Treasurer Ian Ling-Stuckey.

A report by Fitch Solutions’ Country Risk Research has said economic growth in PNG in 2020, will ‘come in at close to zero’.

The report says the biggest impact of the pandemic a slump in exports, triggered by a combination of supply-chain disruptions, weakening external demand and plunging commodity prices.

‘Aside from the shock to growth, this is also expected to put increased strain on public finances, with Treasurer Ian Ling-Stuckey recently warning that the government could lose up to K2 billion in revenues this year,’ the report says.

‘We believe more rescue spending may be required in the coming months.

‘With this in mind, we have raised our budget deficit forecast for 2020 from 4.7 per cent of GDP to 6.5 per cent, exacerbating an already challenging fiscal position.

‘The COVID-19 pandemic is expected to further increase the country’s vulnerability because of volatile global conditions.’

‘We expect more constraints to government spending over the medium term, with further implications for the country’s ambitious plans to expand its oil and gas sector.’

Debt downgrade

Most of PNG’s debt is domestically held. Credit: Fitch

The ratings agency Standard & Poor’s (S&P) has lowered its long-term foreign and local currency sovereign credit ratings for PNG from B to B minus. But it has affirmed its B short-term rating on the country and has said that the outlook is stable.

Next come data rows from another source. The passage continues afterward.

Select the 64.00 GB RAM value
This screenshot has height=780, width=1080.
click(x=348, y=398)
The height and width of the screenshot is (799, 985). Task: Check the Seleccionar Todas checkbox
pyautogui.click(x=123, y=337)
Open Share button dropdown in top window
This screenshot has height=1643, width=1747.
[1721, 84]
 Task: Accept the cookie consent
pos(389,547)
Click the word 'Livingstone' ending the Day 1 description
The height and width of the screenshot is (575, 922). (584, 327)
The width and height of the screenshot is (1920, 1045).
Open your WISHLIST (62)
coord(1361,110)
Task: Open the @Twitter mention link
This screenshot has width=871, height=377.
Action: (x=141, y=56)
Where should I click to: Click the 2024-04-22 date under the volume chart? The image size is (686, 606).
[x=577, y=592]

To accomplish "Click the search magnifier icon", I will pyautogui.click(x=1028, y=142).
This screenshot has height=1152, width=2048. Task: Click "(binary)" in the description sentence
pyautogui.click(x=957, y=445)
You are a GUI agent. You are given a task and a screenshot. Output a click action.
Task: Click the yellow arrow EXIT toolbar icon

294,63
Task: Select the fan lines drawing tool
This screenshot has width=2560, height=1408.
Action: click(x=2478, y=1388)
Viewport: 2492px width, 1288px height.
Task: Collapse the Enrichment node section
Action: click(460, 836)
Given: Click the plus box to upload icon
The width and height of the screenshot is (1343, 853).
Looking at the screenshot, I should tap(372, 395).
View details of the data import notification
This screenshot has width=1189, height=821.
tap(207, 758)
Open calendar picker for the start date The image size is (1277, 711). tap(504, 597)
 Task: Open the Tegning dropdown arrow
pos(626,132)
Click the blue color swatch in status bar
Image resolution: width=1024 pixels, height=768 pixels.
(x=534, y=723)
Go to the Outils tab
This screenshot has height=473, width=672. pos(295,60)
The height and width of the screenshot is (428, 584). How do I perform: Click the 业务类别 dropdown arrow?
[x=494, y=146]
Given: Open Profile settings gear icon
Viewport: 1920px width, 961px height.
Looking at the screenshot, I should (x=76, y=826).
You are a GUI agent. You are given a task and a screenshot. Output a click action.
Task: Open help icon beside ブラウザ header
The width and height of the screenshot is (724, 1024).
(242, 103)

S&P says ‘increasing debt levels and limited fiscal manoeuvrability’ leave PNG vulnerable to a volatile global backdrop. The COVID-19 pandemic is expected to further increase the country’s vulnerability because of volatile global conditions.’

The report says the sovereign ratings on PNG reflect ‘structural constraints inherent in a low-income economy, a dependence on the mining industry and weak institutions.’

It adds that the public debt burden is increasing while fiscal (budgetary) pressures grow. It also points to a continuation of the foreign exchange shortages.

The S&P report predicts that real (after inflation) growth in PNG in 2020 will be minus 0.2 per cent.

It does sound some positive notes, however, saying the ‘weaker metrics’ are unlikely to lead to a sovereign default.

‘We expect multilateral and bilateral partner loans will step up to finance fiscal deficits, with net debt increasing to about 42 per cent of GDP in 2020.’